111. is according to the method described in claim 100, wherein said human histone H3 or its ortholog thing and/or described People MELK or its ortholog thing, including nucleotide sequence as listed in table 1 or aminoacid sequence.

112. according to the method described in claim 100, and wherein the operation to described sample is selected described sample and test freely Reagent contacts, and the stream signal of described sample with MELK signal path is contacted, contacts with MELK inhibitor with by described sample The group of composition.
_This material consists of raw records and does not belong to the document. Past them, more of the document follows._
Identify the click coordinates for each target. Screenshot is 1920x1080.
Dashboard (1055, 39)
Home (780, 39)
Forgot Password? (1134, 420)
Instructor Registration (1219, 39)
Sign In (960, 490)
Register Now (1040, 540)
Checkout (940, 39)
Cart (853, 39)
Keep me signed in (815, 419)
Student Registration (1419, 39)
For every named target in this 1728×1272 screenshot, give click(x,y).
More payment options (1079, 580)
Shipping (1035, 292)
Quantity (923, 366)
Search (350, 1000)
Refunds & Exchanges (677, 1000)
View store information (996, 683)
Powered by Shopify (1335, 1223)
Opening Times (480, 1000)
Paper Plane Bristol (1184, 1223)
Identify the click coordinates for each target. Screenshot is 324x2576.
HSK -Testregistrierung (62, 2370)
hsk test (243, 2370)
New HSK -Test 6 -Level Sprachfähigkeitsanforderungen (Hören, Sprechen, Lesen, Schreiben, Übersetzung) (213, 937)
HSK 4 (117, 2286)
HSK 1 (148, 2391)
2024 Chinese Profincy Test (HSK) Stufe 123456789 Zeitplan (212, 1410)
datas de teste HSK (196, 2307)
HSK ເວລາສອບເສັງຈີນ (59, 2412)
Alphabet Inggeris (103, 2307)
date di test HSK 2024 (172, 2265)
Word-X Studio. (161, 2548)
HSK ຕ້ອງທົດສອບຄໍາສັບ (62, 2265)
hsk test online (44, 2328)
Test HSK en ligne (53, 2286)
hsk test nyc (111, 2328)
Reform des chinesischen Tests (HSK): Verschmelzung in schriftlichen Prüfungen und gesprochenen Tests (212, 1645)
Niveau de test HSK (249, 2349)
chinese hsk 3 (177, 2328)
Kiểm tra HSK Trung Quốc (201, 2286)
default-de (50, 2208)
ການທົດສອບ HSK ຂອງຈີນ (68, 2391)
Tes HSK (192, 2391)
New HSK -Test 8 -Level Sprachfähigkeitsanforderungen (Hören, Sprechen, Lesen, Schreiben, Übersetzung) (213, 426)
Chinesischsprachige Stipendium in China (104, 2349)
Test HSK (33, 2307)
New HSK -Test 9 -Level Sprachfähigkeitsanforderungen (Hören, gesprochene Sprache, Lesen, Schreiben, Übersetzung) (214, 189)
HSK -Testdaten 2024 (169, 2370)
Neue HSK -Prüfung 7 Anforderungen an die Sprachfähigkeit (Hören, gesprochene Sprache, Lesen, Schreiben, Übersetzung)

113. according to the method described in claim 112, and wherein said test agent is little molecule, or antibody or its antigen combine Fragment.

114. according to the method described in claim 112 or 113, wherein said test agent by the 3rd threonine phosphorylation and/ Or the amount of the human histone H3 of the 10th serine phosphorylation and/or the 11st threonine phosphorylation or human histone H3 direct line are together In the thing of source, the amount of corresponding phosphorylated amino acid reduces at least 50%.